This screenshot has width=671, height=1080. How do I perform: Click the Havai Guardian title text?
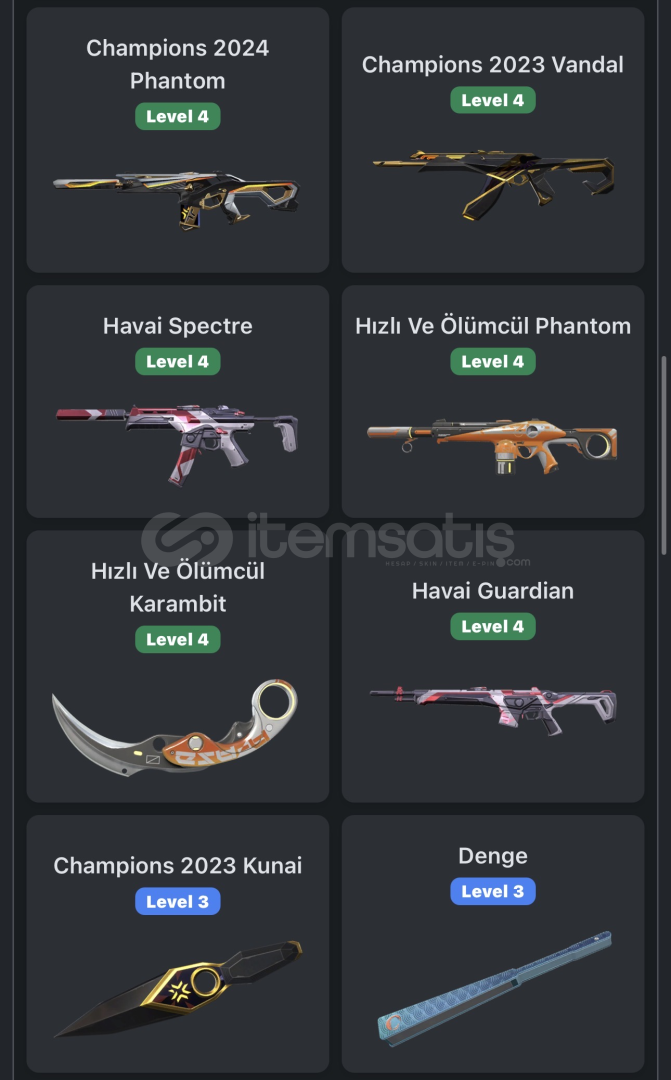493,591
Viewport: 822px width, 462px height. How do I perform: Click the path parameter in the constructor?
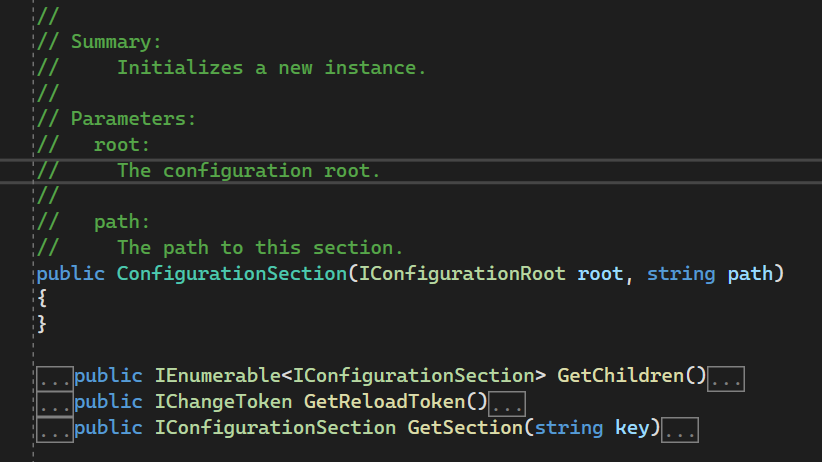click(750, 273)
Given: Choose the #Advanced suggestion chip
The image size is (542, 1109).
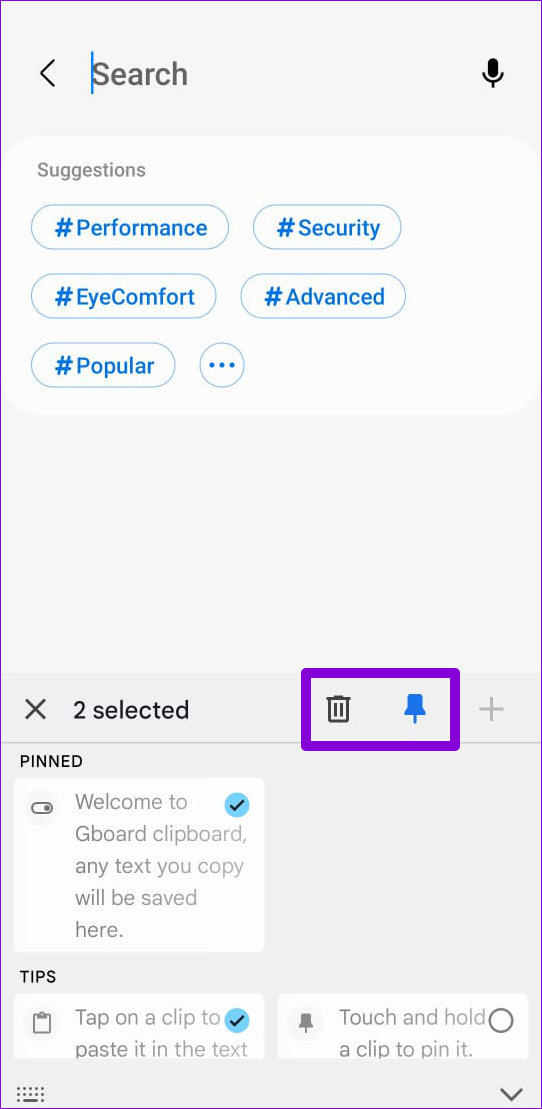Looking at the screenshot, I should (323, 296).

+-------+

[EXERCISE] What you should produce is an exact copy of the records, with the pictures left out.

[SOLUTION FOR THIS PROBLEM]
This screenshot has width=671, height=1080. How do I perform: Click the Havai Guardian title text?
493,591
Viewport: 822px width, 462px height. How do I perform: Click the path parameter in the constructor?
click(750, 273)
Given: Choose the #Advanced suggestion chip
The image size is (542, 1109).
Looking at the screenshot, I should (323, 296).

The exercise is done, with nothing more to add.